- _Exercise requirements_: Lines before the one with "Task: Like the" are left out; return that line and all that follow it, exactly, through the end of the data.

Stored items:
────────────────

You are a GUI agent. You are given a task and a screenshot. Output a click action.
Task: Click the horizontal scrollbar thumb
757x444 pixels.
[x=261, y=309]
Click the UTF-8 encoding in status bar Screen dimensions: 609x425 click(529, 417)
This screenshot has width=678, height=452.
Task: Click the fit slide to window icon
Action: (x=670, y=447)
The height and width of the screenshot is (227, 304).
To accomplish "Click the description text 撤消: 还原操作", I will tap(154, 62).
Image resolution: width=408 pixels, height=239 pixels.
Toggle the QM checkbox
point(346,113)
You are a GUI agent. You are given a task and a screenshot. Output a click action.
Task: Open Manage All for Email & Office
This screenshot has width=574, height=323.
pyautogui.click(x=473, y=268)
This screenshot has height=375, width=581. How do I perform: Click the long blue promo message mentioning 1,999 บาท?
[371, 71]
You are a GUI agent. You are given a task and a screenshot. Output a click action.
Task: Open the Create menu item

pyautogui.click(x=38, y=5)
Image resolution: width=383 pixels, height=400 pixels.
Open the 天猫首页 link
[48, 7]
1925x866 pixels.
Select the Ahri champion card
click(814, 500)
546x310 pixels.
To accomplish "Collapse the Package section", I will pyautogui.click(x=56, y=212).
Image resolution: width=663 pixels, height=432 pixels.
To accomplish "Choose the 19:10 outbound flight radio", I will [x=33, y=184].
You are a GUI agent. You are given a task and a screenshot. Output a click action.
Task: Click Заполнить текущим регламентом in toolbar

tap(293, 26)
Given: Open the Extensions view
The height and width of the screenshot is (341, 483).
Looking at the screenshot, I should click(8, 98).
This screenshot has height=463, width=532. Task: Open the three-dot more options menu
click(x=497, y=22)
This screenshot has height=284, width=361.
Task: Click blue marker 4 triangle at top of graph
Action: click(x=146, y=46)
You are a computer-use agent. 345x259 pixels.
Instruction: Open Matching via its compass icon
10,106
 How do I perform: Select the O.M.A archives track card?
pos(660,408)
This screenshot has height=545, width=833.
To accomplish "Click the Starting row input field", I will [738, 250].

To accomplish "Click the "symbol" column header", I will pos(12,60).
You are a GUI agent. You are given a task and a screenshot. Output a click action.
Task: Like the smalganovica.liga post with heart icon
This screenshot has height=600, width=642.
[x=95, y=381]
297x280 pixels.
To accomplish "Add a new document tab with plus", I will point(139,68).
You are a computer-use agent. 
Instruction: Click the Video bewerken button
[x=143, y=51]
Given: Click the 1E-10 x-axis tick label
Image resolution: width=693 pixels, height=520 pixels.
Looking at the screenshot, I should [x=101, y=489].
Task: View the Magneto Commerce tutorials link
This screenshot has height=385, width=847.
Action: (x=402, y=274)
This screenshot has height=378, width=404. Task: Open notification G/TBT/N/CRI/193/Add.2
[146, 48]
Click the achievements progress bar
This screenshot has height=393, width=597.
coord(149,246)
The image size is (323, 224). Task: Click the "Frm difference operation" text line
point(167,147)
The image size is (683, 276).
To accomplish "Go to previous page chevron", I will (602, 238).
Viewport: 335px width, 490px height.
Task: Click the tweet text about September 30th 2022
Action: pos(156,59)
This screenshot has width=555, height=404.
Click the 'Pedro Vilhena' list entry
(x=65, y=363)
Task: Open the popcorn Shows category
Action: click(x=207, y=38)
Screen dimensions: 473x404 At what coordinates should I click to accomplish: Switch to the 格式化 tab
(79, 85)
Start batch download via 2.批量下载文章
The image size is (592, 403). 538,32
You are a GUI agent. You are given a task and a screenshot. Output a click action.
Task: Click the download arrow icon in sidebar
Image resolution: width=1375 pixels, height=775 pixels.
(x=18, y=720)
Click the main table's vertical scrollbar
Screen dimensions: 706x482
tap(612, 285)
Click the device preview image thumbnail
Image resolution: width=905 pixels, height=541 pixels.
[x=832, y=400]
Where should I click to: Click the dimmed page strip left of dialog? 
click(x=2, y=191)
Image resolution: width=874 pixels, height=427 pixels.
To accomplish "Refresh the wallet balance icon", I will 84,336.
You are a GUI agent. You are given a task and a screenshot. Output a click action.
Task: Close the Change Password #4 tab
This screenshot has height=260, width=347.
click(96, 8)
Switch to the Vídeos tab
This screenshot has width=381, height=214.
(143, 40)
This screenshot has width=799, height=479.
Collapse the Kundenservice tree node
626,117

────────────────

- _Answer to this problem_:
Task: Like the smalganovica.liga post with heart icon
This screenshot has height=600, width=642.
[x=95, y=381]
297x280 pixels.
To accomplish "Add a new document tab with plus", I will point(139,68).
You are a computer-use agent. 
Instruction: Click the Video bewerken button
[x=143, y=51]
Given: Click the 1E-10 x-axis tick label
Image resolution: width=693 pixels, height=520 pixels.
Looking at the screenshot, I should [x=101, y=489].
Task: View the Magneto Commerce tutorials link
This screenshot has height=385, width=847.
Action: (x=402, y=274)
This screenshot has height=378, width=404. Task: Open notification G/TBT/N/CRI/193/Add.2
[146, 48]
Click the achievements progress bar
This screenshot has height=393, width=597.
coord(149,246)
The image size is (323, 224). Task: Click the "Frm difference operation" text line
point(167,147)
The image size is (683, 276).
To accomplish "Go to previous page chevron", I will (602, 238).
Viewport: 335px width, 490px height.
Task: Click the tweet text about September 30th 2022
Action: pos(156,59)
This screenshot has width=555, height=404.
Click the 'Pedro Vilhena' list entry
(x=65, y=363)
Task: Open the popcorn Shows category
Action: click(x=207, y=38)
Screen dimensions: 473x404 At what coordinates should I click to accomplish: Switch to the 格式化 tab
(79, 85)
Start batch download via 2.批量下载文章
The image size is (592, 403). 538,32
You are a GUI agent. You are given a task and a screenshot. Output a click action.
Task: Click the download arrow icon in sidebar
Image resolution: width=1375 pixels, height=775 pixels.
(x=18, y=720)
Click the main table's vertical scrollbar
Screen dimensions: 706x482
tap(612, 285)
Click the device preview image thumbnail
Image resolution: width=905 pixels, height=541 pixels.
[x=832, y=400]
Where should I click to: Click the dimmed page strip left of dialog? 
click(x=2, y=191)
Image resolution: width=874 pixels, height=427 pixels.
To accomplish "Refresh the wallet balance icon", I will 84,336.
You are a GUI agent. You are given a task and a screenshot. Output a click action.
Task: Close the Change Password #4 tab
This screenshot has height=260, width=347.
click(96, 8)
Switch to the Vídeos tab
This screenshot has width=381, height=214.
(143, 40)
This screenshot has width=799, height=479.
Collapse the Kundenservice tree node
626,117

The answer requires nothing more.